2.4.1 General properties

Now you can start entering property records into the database. A property record is a lot like a Python dict object, and thus it can contain nearly anything. It is implemented however as a CascadingDict object, which means that the key values are strings and can also be used as attributes to address the value. Thus, if P is a property record, then a field named key can either be addressed as P['key'] or as P.key. This implementation was choosen for the convenience of the user, but has no further advantages over a normal dict object. You should not use any of the methods of Python's dict class as key in a property record: it would override this method for the object.

The property record has four more reserved (forbidden) keys: kind, tag, set, setname and nr. The kind and nr should never be set nor changed by the user. kind is used internally to distinguish among different kind of property records (see 2.4.4). It should only be used to extend the PropertyDB class with new kinds of properties, e.g. in subclasses. nr will be set automatically to a unique record number. Some application modules use this number for identification and to create automatic names for property sets.

The tag, set and setname keys are optional fields and can be set by the user. They should however only be used for the intended purposes explained hereafter, because they have a special meaning for the database methods and application modules.

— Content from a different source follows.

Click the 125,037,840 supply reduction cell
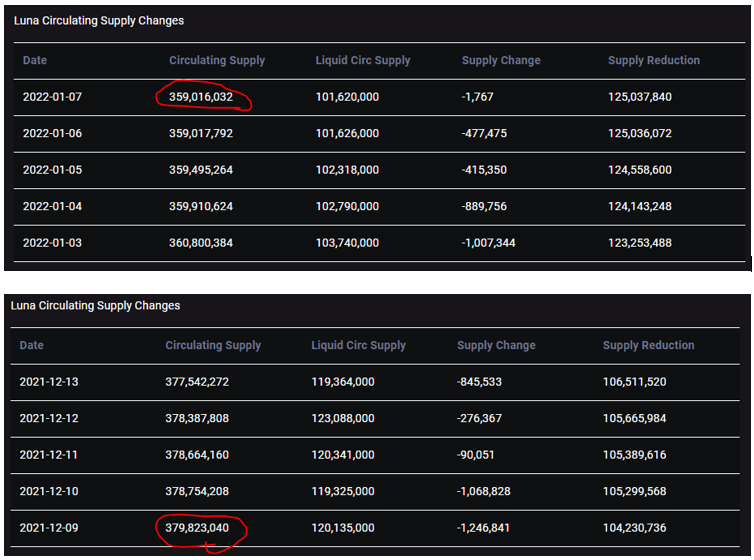 pyautogui.click(x=640, y=97)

The tag field can be used to attach an identification string to the property record. This string can be as complex as the user wants and its interpretation is completely left to the user. The ProeprtyDB class just provides an easy way to select the records by their tag name or by a set of tag names. The set and setname fields are treated further in 2.4.2.

So let's create a property record in our database. The Prop() method does just that. It also returns the property record, so you can directly use it further in your code.

>>> Stick = P.Prop(color='green',name='Stick',weight=25, \
        comment='This could be anything: a gum, a frog, a usb-stick,...'})
>>> print Stick

  color = green
  comment = This could be anything: a gum, a frog, a usb-stick,...
  nr = 0
  name = Stick
  weight = 25
Notice the auto-generated nr field. Here's another example, with a tag:
>>> author = P.Prop(tag='author',name='Alfred E Neuman',\
        address=CascadingDict({'street':'Krijgslaan', 'city':'Gent','country':'Belgium'}))
>>> print author

  nr = 1
  tag = author
  name = Alfred E Neuman
  address = 
    city = Gent
    street = Krijgslaan
    country = Belgium
This example shows that record values can be complex structured objects. Notice how the CascadingDict object is by default printed in a very readible layout, offsetting each lower level dictionary two more postions to the right.

The CascadingDict has yet another fine characteristic: if an attribute is not found in the toplevel, all values that are instances of CascadingDict or Dict (but not the normal Python dict) will be searched for the attribute. If needed, this searching is even repeated in the values of the next levels, and further on, thus cascading though all levels of CascadingDict structures until the attribute can eventually be found. The cascading does not proceed through values in a Dict. An attribute that is not found in any of the lower level dictionaries, will return a None value.

If you set an attribute of a CascadingDict, it is always set in the toplevel. If you want to change lower level attributes, you need to use the full path to it.

>>> print author.street
  Krijgslaan
>>> author.street = 'Voskenslaan'
>>> print author.street
  Voskenslaan
>>> print author.address.street
  Krijgslaan
>>> author.address.street = 'Wiemersdreef'
>>> print author.address.street
  Wiemersdreef
>>> author = P.Prop(tag='author',alias='John Doe',\
        address={'city': 'London', 'street': 'Downing Street 10', 'country': 'United Kingdom'})
>>> print author

  nr = 2
  tag = author
  alias = John Doe
  address = {'city': 'London', 'street': 'Downing Street 10', 'country': 'United Kingdom'}

In the examples above, we have given a name to the created property records, so that we could address them in the subsequent print and field assigment statements. In most cases however, it will be impractical and unnecessary to give your records a name. They all are recorded in the PropertyDB database, and will exist as long as the database variable lives. There should be away though to request selected data from that database. The getProp() method returns a list of records satisfying some conditions. The examples below show how it can be used.

>>> for p in P.getProp(rec=[0,2]):
        print p.name
Stick
John Doe
>>>  for p in P.getProp(tag=['author']):
        print p.name
None
John Doe
>>>  for p in P.getProp(attr=['name']):
        print p.nr
0
2
>>>  for p in P.getProp(tag=['author'],attr=['name']):
        print p.name
John Doe
The first call selects records by number: either a single record number or a list of numbers can be specified. The second method selects records based on the value of their tag field. Again a single tag value or a list of values can be specified. Only those records having a 'tag' filed matching any of the values in the list will be returned. The third selection method is based on the existence of some attribute names in the record. Here, always a list of attribute names is required. Records are returned that posess all the attributes in the list, independent from the value of those attributes. If needed, the user can add a further filtering based on the attribute values. Finally, as is shown in the last example, all methods of record selection can be combined. Each extra condition will narrow the selection further down.